默认映射包括实例根，以及 `/usr`、`/bin`、`/lib`、`/lib64`、`/etc/resolv.conf` 等最小运行时系统路径。

运行时还会按需补充可执行文件本身、其所在目录、生效后的工作目录，以及命令行中的绝对路径参数。

缺少 `bwrap` 时不会自动回退。

安装示例：

- `apt install bubblewrap`
- `dnf install bubblewrap`
- `yum install bubblewrap`
- `pacman -S bubblewrap`
- `apk add bubblewrap`

如果需要临时关闭隔离：

```json
{
  "isolation": {
    "enabled": false
  }
}
```

关闭隔离后，子进程访问或修改更多宿主文件的风险会明显上升。

### Windows

Windows 隔离当前提供的是进程级限制，例如 restricted token、low integrity、job object，以及用户环境目录重定向。
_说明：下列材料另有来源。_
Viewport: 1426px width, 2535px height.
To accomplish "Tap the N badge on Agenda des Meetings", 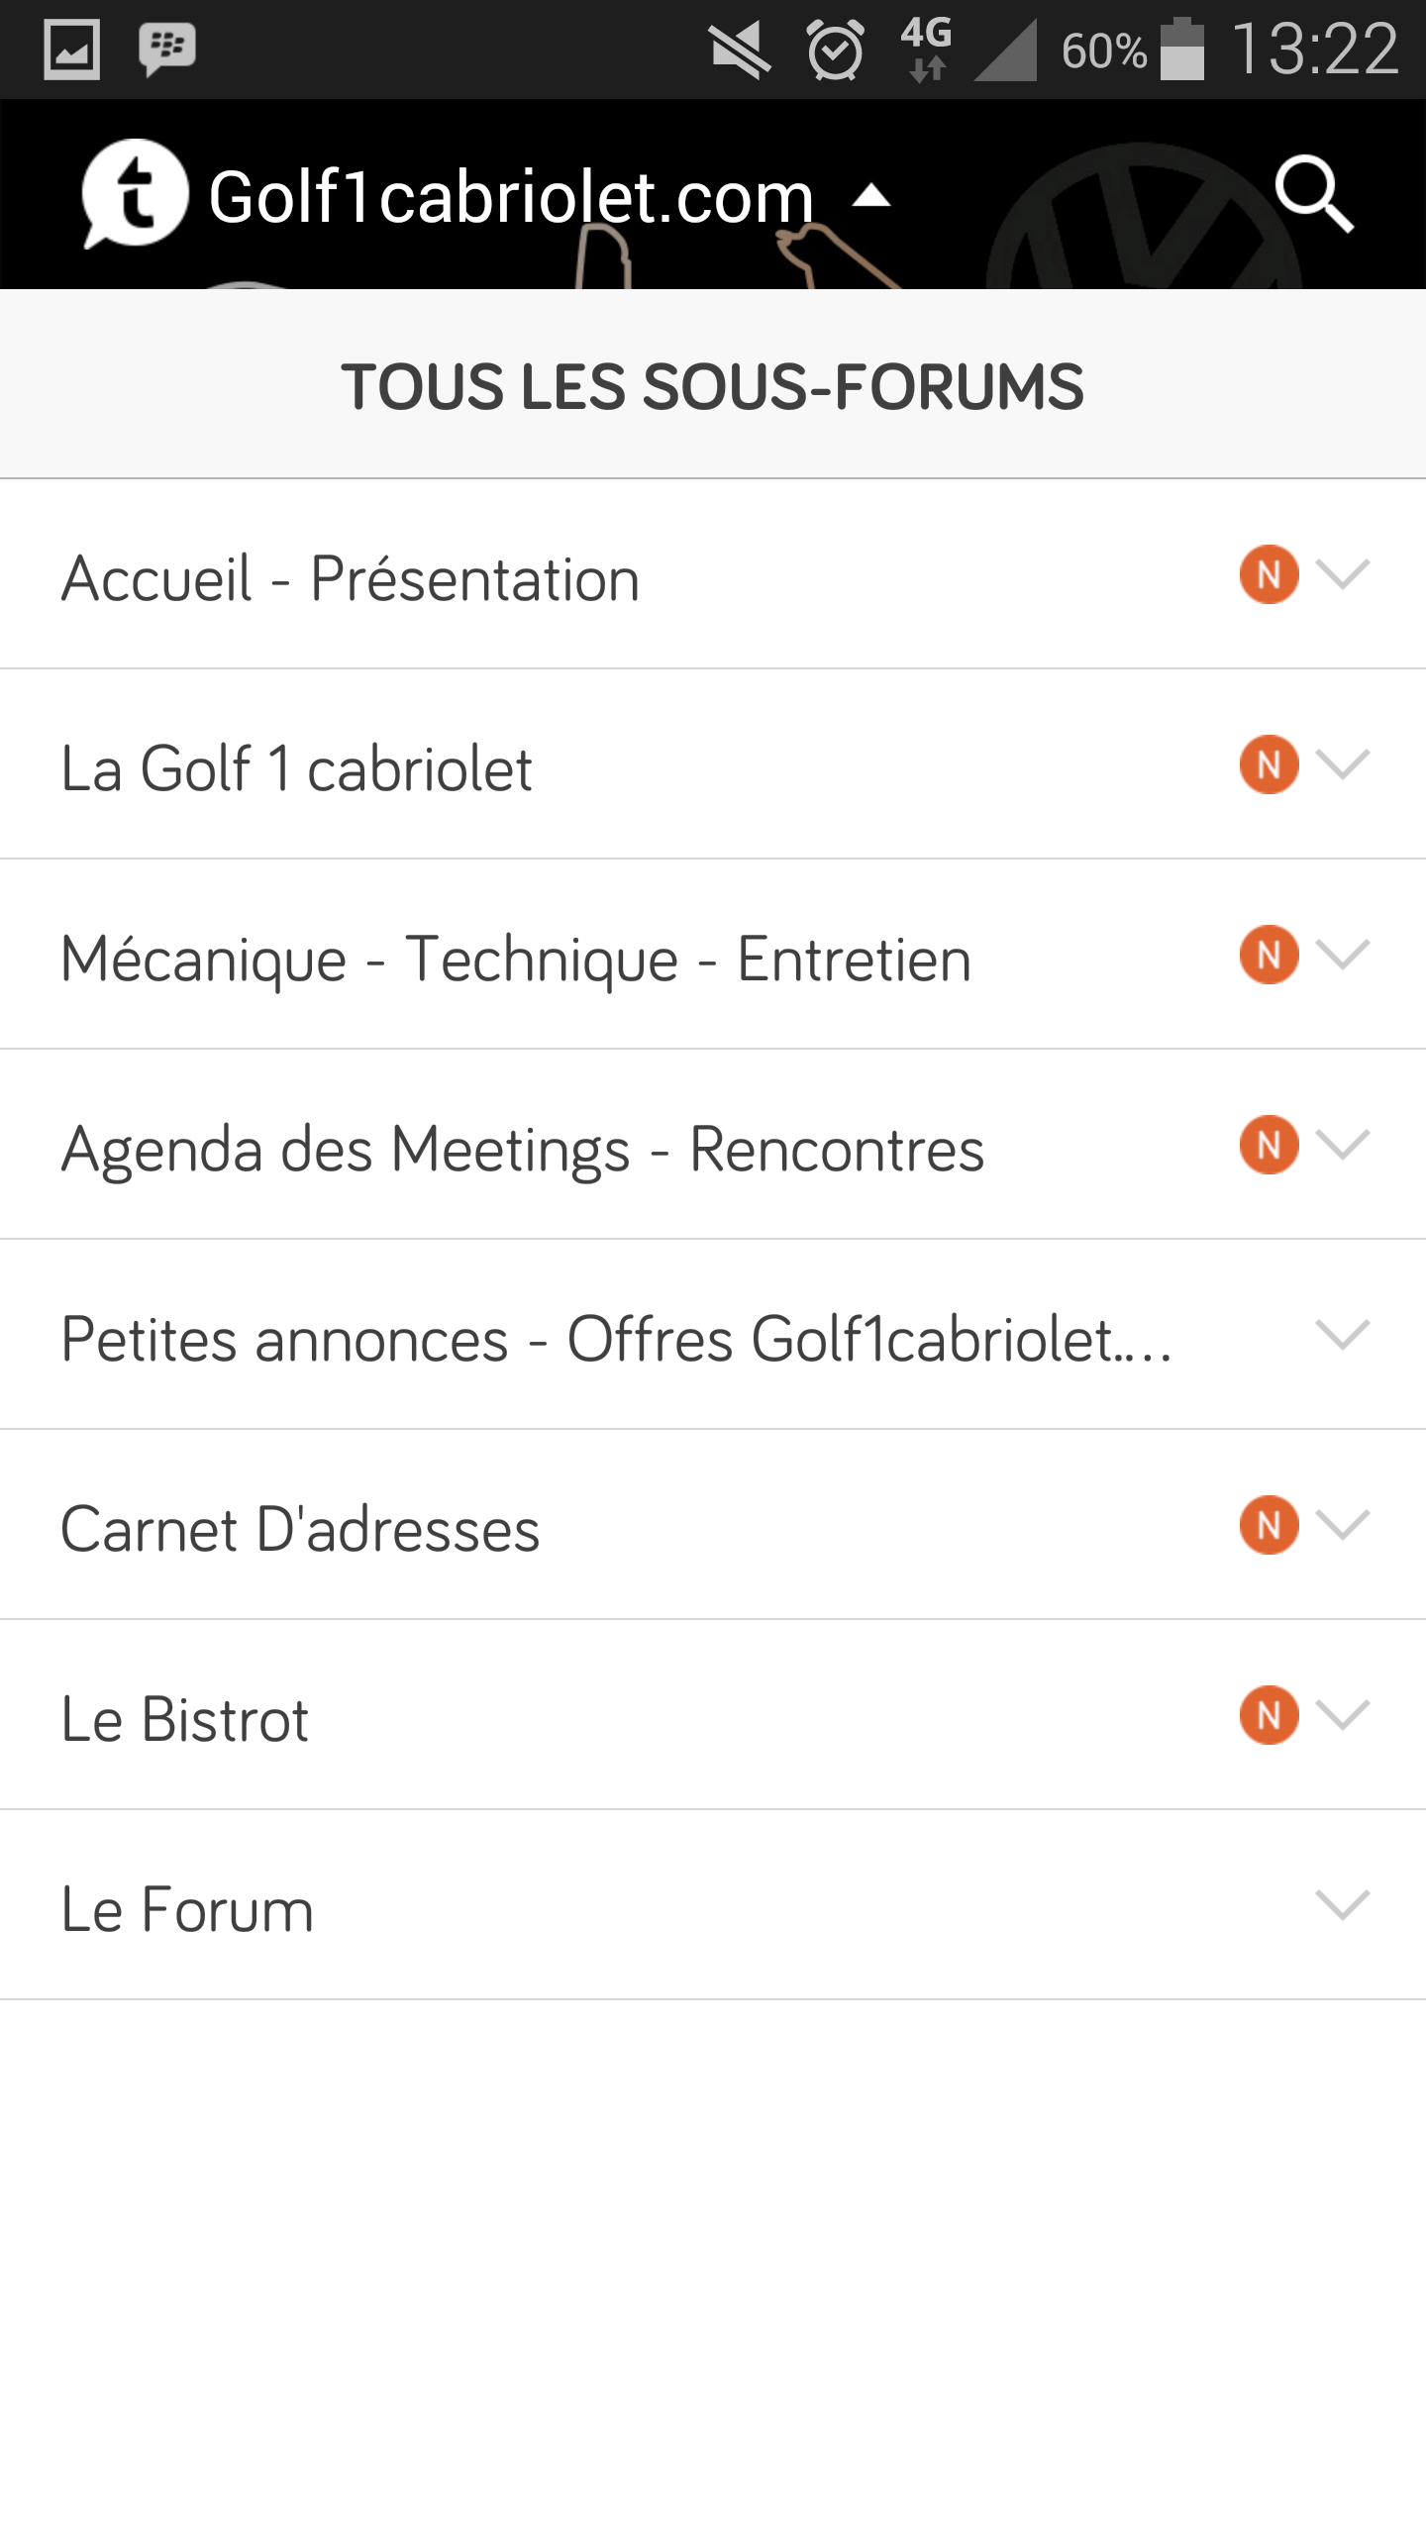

`expose_paths` 目前不支持 Windows。如果配置了该字段，启动应直接失败，而不是假装这些路径已经被暴露进隔离环境。

Windows 后端当前使用：

- 受限 primary token
- 低完整性级别
- `Job Object`
- 子进程用户环境重定向

它当前不会实现真正的 `source -> target` 文件系统重映射。

### macOS 与其他平台

当前尚未实现。

当在未支持的平台上显式开启隔离时，上层运行时应将其视为不支持的配置，而不是假装隔离成功。

## 日志与排障

隔离开启后，PicoClaw 会打印生成后的隔离计划，便于排障。

Linux 日志名：

- `linux isolation mount plan`

Windows 日志名：

- `windows isolation access rules`

如果你怀疑隔离未生效，先检查这些日志里是否出现了不应暴露的宿主路径。

## 与 `restrict_to_workspace` 的关系

- `restrict_to_workspace` 限制的是 agent 默认可访问的路径。
- `pkg/isolation` 限制的是子进程运行时能看到什么文件系统，以及它的用户环境指向哪里。

两者互补，不互相替代。

## 当前限制

- Linux 基于 `bwrap` 实现，而不是纯内建 isolation runtime。
- Linux 当前没有默认启用独立的 `pid namespace`。
- Windows 还没有对所有允许/拒绝路径做完整 ACL 落地。
- macOS 尚未实现。
- 当前隔离的是子进程，不是 `picoclaw` 主进程自身。

## 建议阅读顺序

如果你是第一次看这部分代码，建议按这个顺序阅读：

1. `pkg/config/config.go`
2. `pkg/isolation/runtime.go`
3. `pkg/isolation/platform_linux.go`
4. `pkg/isolation/platform_windows.go`
5. 调用点：
6. `pkg/tools/shell.go`
7. `pkg/providers/*.go`
8. `pkg/agent/hook_process.go`
9. `pkg/mcp/manager.go`

这样能最快建立对配置模型、运行流程和平台边界的整体理解。